• _Task details_
How many lines in the data below include the word "input"? Respond with the number, nothing more.

*** Given entries Section Begins ***

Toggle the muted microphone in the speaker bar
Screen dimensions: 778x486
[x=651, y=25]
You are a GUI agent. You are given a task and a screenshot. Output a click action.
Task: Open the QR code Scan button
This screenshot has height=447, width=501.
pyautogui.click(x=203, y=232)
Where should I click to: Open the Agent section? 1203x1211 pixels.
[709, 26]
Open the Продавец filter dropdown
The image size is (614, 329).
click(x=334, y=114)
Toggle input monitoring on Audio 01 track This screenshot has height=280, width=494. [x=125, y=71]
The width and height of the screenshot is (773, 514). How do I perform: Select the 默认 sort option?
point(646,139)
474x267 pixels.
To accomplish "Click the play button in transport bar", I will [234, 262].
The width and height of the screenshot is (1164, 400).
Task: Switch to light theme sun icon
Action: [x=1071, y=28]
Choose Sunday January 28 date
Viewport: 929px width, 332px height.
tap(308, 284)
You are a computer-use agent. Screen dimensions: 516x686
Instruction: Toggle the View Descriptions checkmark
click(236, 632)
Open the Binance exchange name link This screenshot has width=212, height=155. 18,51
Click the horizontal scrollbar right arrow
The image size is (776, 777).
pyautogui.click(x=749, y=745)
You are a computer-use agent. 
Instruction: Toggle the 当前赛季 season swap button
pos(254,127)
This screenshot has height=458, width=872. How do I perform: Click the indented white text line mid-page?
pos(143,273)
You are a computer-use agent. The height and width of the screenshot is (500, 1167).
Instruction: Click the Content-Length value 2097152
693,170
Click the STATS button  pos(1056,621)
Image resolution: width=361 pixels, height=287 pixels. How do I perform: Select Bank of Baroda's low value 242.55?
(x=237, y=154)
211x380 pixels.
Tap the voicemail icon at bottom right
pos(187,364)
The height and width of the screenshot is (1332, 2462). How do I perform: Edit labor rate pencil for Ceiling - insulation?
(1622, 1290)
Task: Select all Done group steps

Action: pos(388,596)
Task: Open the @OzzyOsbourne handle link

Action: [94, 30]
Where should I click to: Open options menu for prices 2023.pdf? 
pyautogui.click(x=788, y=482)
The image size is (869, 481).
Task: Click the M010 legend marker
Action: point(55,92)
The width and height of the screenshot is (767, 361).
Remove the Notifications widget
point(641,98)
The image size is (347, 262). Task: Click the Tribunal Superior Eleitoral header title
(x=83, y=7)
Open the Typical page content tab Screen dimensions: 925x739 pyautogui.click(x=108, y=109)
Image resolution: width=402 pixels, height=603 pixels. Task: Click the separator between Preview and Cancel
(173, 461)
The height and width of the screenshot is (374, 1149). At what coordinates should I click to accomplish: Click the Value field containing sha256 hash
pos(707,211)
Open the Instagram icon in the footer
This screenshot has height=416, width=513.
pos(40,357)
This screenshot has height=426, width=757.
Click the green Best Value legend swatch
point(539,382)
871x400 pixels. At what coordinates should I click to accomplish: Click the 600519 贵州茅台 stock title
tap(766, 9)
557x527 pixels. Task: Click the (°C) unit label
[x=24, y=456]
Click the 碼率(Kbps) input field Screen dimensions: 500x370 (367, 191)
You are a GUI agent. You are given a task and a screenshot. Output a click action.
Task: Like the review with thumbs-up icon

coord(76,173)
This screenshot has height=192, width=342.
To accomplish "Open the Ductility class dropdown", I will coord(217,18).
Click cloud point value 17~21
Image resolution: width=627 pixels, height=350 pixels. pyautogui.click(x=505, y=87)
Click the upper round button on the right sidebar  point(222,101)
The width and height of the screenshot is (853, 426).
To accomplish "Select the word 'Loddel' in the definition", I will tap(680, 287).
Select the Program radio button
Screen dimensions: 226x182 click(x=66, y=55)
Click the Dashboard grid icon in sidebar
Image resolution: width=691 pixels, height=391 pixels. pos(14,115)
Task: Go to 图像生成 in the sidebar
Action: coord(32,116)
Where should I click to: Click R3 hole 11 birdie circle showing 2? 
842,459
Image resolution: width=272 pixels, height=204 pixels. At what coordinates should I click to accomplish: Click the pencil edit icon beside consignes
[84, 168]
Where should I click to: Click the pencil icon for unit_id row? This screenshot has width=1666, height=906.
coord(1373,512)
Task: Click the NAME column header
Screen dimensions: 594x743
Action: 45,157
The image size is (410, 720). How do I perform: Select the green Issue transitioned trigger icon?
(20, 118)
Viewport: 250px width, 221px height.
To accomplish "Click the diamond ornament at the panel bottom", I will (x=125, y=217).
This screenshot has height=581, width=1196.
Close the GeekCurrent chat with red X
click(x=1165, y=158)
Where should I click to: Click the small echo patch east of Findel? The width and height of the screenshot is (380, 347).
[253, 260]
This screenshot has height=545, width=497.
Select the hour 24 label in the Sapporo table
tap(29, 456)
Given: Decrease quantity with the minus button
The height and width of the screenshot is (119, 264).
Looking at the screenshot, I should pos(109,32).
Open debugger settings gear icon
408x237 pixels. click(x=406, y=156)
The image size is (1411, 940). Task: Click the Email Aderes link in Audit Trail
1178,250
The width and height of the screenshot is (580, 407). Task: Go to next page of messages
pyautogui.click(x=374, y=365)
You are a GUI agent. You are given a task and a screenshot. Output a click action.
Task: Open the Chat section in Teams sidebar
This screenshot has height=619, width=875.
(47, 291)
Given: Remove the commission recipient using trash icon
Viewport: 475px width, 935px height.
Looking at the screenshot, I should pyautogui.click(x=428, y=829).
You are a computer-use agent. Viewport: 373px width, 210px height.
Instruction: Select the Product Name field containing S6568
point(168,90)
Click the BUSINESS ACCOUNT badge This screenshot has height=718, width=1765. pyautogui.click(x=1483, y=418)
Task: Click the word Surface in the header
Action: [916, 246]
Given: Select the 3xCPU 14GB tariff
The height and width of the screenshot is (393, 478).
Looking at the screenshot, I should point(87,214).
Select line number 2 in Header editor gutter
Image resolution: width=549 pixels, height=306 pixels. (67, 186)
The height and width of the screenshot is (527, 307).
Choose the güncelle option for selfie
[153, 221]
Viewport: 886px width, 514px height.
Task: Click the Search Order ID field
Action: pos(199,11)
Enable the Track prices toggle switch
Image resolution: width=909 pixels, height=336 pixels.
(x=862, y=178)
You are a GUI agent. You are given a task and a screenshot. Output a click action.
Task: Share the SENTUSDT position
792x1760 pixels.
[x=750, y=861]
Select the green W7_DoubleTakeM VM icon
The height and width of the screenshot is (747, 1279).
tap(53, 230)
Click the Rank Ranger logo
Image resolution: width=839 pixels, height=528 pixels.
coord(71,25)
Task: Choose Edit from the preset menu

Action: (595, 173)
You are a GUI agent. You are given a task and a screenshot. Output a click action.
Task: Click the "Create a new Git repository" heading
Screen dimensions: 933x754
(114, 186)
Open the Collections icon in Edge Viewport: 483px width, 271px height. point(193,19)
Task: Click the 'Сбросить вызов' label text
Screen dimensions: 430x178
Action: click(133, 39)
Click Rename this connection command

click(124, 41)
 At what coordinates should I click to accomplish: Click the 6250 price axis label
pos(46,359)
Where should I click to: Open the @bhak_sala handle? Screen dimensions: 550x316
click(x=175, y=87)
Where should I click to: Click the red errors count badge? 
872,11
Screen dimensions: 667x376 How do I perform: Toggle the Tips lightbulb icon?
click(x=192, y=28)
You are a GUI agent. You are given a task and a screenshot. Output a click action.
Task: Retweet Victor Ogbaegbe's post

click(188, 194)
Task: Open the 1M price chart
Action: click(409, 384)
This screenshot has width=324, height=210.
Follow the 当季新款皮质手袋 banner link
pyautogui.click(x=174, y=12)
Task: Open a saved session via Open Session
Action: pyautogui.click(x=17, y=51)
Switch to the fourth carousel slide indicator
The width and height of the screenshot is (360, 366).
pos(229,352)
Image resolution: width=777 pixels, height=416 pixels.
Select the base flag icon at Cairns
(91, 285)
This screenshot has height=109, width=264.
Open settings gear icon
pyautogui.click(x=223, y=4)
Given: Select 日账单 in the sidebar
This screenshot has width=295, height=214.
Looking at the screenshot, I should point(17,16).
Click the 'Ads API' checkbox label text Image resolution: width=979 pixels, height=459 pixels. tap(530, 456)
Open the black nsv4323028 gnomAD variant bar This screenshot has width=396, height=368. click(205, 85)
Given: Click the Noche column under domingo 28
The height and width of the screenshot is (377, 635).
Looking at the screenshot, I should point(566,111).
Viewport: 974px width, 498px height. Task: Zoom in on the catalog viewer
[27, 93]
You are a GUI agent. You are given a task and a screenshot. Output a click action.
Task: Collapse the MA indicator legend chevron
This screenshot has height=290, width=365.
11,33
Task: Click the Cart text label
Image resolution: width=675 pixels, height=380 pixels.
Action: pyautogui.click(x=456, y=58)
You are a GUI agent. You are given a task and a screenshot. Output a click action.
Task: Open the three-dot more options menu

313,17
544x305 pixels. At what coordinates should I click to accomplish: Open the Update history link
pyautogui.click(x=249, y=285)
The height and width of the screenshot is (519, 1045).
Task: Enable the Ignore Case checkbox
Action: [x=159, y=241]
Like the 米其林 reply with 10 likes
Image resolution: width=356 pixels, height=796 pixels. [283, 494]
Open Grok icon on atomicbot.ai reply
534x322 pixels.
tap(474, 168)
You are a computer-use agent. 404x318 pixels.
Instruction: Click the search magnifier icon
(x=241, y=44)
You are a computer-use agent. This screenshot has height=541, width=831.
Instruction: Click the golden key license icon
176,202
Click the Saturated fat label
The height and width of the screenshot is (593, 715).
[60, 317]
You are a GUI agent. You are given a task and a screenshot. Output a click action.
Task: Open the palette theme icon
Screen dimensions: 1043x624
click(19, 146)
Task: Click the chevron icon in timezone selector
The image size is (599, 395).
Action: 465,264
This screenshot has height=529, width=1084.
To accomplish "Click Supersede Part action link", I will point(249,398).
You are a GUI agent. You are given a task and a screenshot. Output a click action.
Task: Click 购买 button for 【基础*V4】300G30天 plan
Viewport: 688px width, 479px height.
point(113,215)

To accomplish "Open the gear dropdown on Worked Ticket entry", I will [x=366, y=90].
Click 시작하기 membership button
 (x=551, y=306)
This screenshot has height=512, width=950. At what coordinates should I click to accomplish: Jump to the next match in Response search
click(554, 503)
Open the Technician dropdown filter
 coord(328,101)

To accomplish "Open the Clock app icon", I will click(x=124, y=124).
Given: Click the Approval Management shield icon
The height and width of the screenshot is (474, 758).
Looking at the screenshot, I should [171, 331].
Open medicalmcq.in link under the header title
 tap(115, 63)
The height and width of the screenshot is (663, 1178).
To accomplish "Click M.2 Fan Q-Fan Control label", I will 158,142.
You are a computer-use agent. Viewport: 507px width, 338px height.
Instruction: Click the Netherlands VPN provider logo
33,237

*** Given entries Section Ends ***

• _Solution to the exercise_
2